Была пятница и Димка Кольцов возвращался из школы с твёрдым намерением совершить великое дело.
Он учился во четвертом классе, и до восьмого марта оставалось всего ничего. В кармане его куртки, там, где была оторвана подкладка, лежал клад: восемьсот рублей. И просто восемьсот рублей, а восемьсот рублей, которые он заработал самым честным трудом. Помогал дяде Лёше, соседу, таскать доски. Три дня после уроков таскал дотемна, руки все в занозах, аж противно. Дядя Лёша, мужик суровый, с прокуренными усами, сначала хотел дать пятьсот, но потом глянул на Димкины ладони и полез в карман за добавкой.
— Ладно, — сказал он, протягивая хрустящую купюру. — Держи восемьсот. Ты, пацан, хоть и мелкий, а работящий. Вон, весь изгваздался, как черт. Небось, все на конфеты спустишь?
— Ничего я не спущу, — буркнул тогда Димка, пряча деньги поглубже. — Мне для дела.
И вот наступил тот самый день, когда дело должно было свершиться. Мама была на смене в больнице, отец в гараже со своей старой «шестёркой», и Димка был предоставлен сам себе. Он наскоро закинул в себя тарелку вчерашнего супа, схватил куртку и вылетел на улицу, где его уже поджидал друган Санька.

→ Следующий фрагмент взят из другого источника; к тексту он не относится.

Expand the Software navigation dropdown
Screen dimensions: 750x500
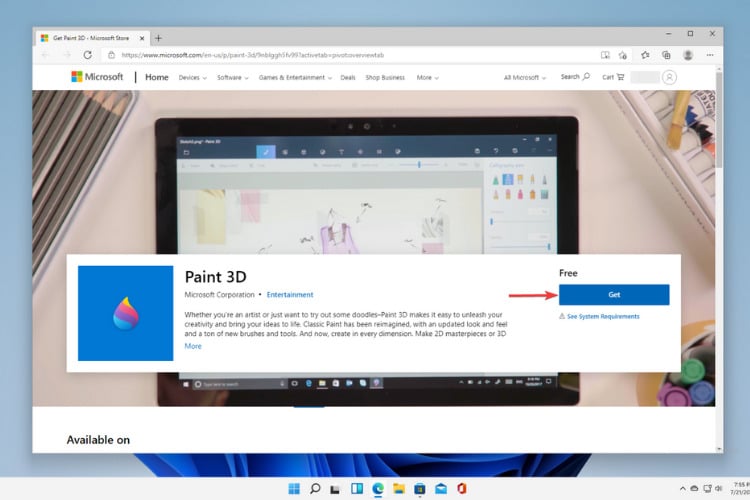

— Ты чё, в натуре, в магазин собрался? — Санька сплюнул шелуху от семечек прямо на тротуар. Он был на год старше и считал себя авторитетом. — Слышь, а чё покупать-то будешь? Пистолет водяной возьми, а? С балкона по воробьям лупить будем.
— Не, Сань, мне для мамки, — Димка шмыгнул носом. — Подарок надо.
Санька аж поперхнулся семечками и вытаращился на него как на инопланетянина.
— Чё? Мамке? Слушай, Кольцов, ты дурак? На хрена ей подарок? Она же мама, ей всё равно ничего не надо. Моя вон вечно орёт, чтоб я пятерки в дневнике приносил, а не цветочки. Купи себе пистолет, говорю! Или рогатку. У Петровича в хозмаге рогатки — во! Из ремня делает.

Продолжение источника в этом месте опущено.